SUPPLIED RECORDS section start

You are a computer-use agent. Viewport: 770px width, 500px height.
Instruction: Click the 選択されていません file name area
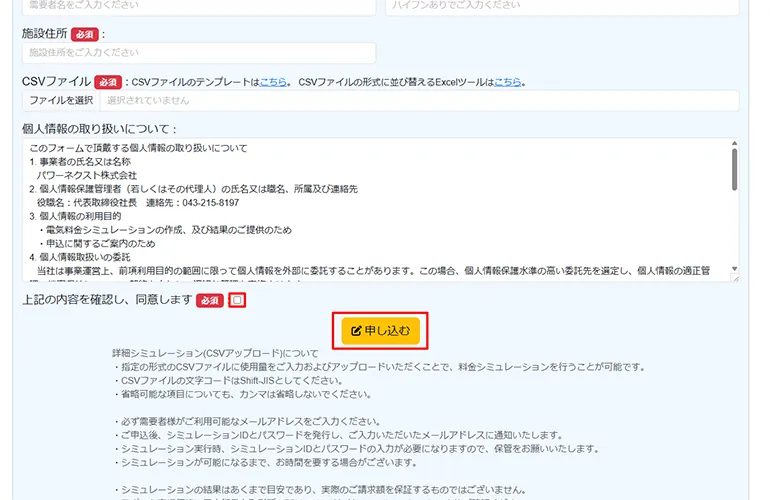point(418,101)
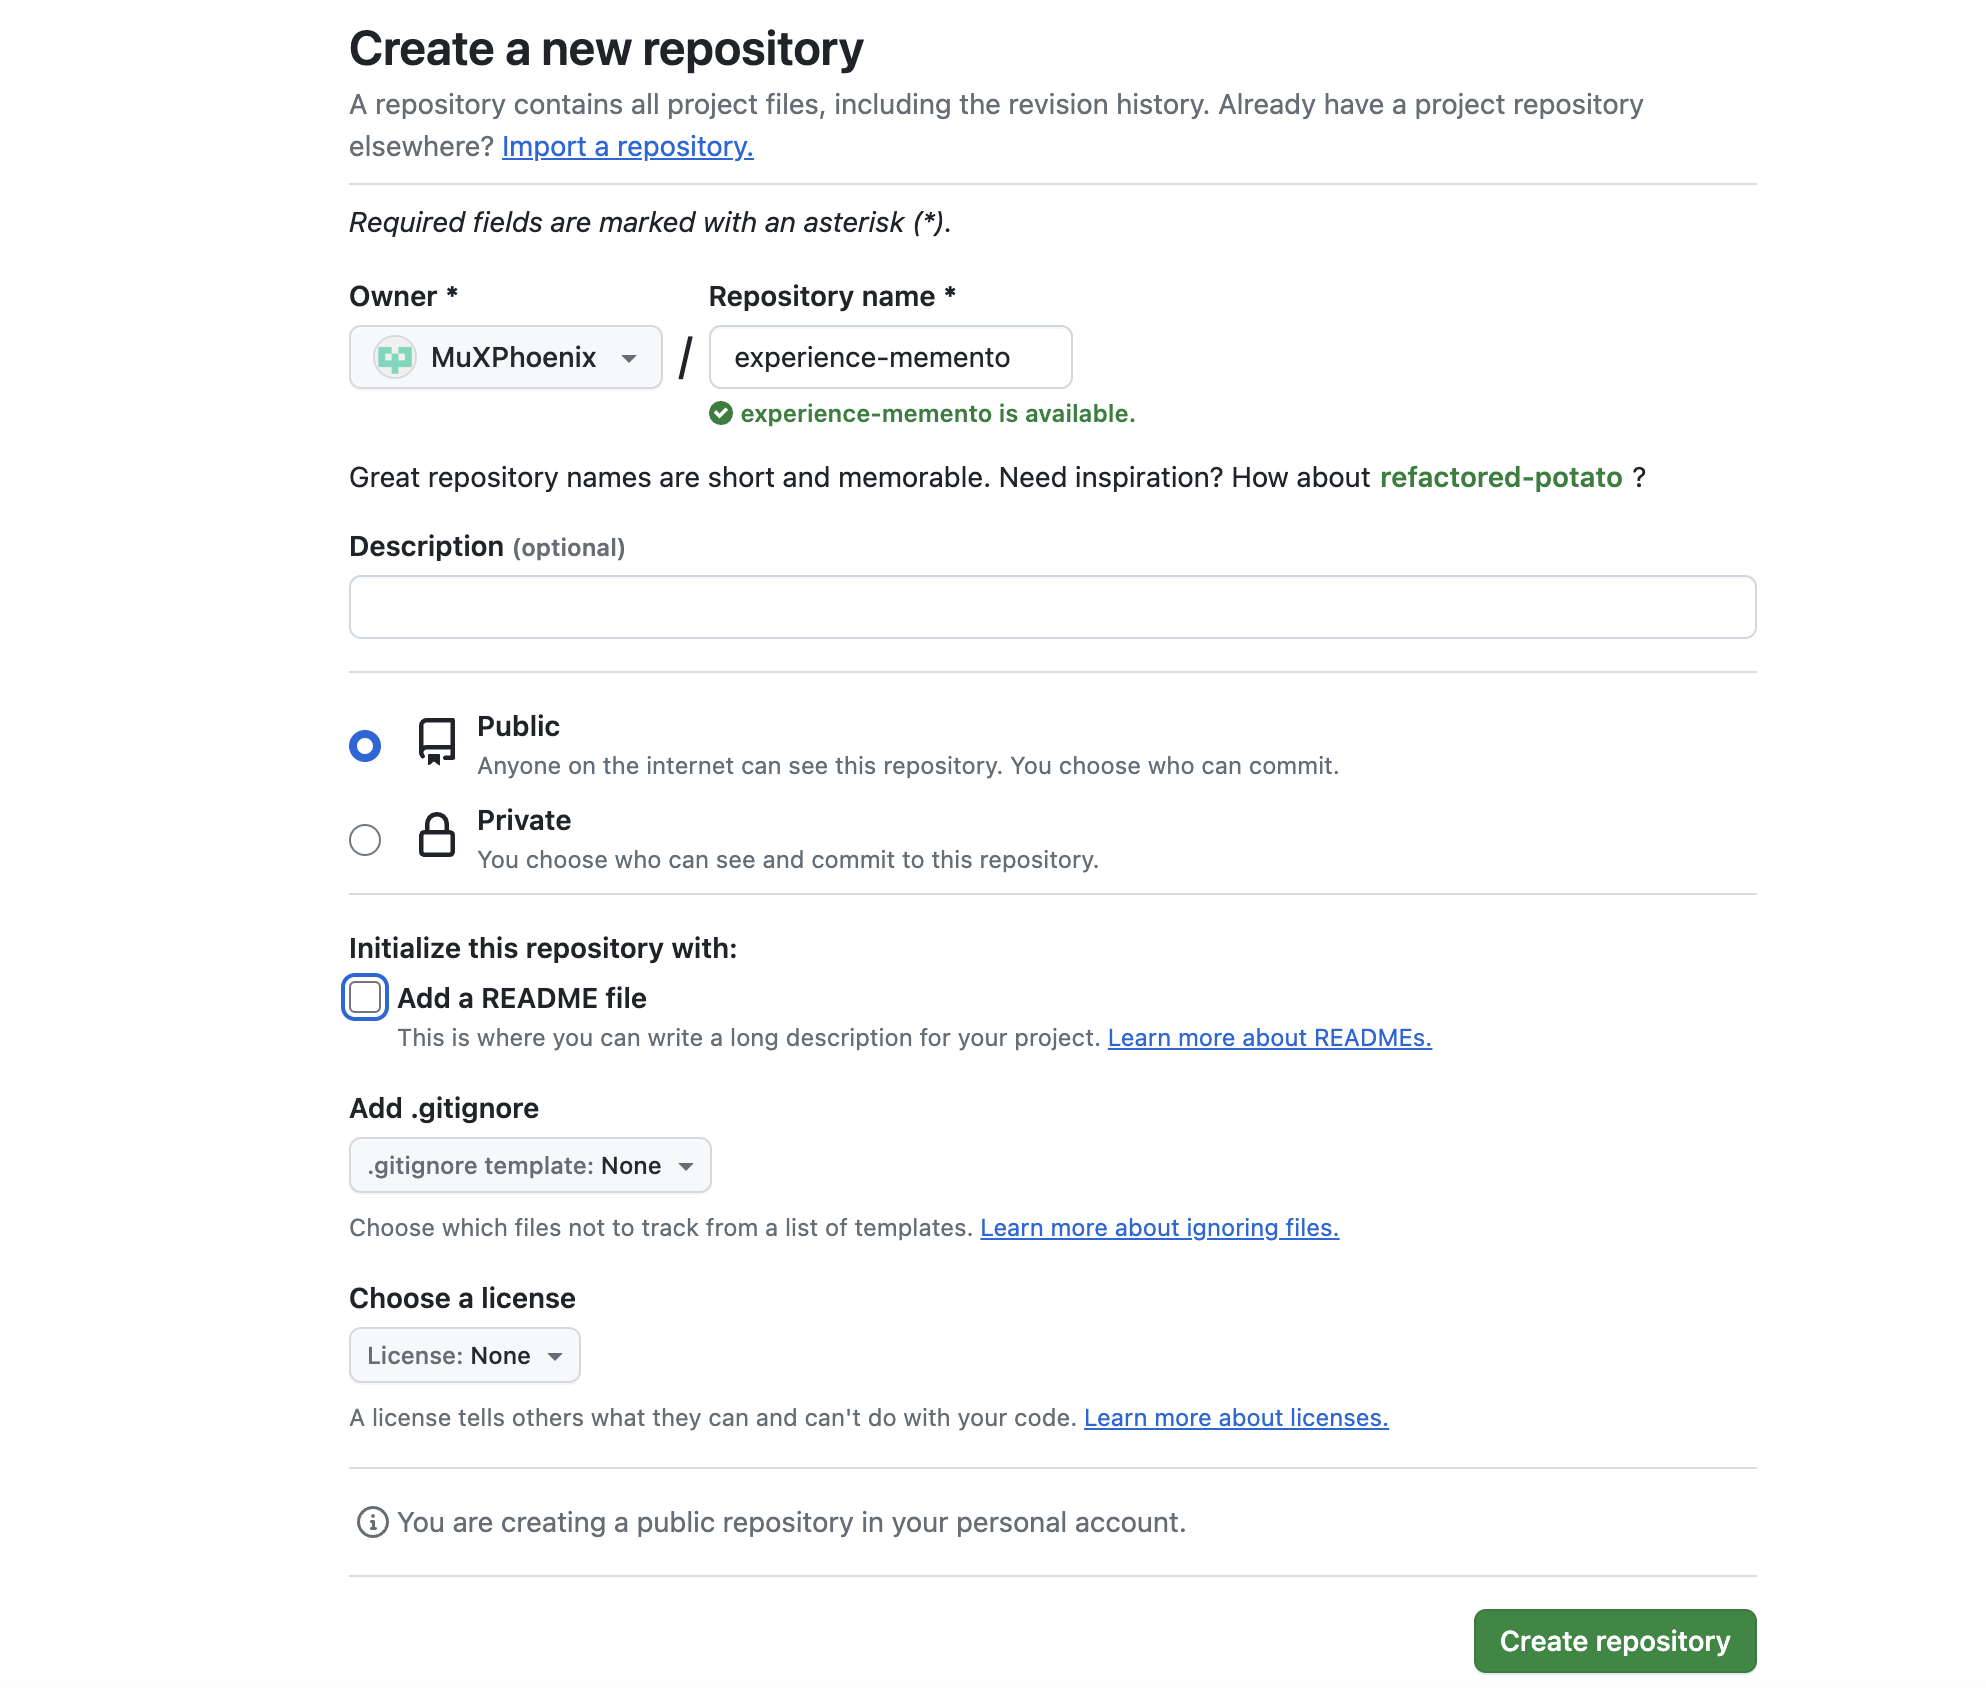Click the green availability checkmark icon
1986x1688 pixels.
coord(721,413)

SUPPLIED RECORDS section end
SUPPLIED RECORDS section start

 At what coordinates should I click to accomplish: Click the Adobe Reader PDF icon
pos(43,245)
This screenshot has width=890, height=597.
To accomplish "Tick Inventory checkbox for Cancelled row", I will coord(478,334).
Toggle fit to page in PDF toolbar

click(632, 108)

SUPPLIED RECORDS section end

Scan the data above and copy each line containing the word "width".

You are a computer-use agent. Viewport: 770px width, 500px height.
This screenshot has width=890, height=597.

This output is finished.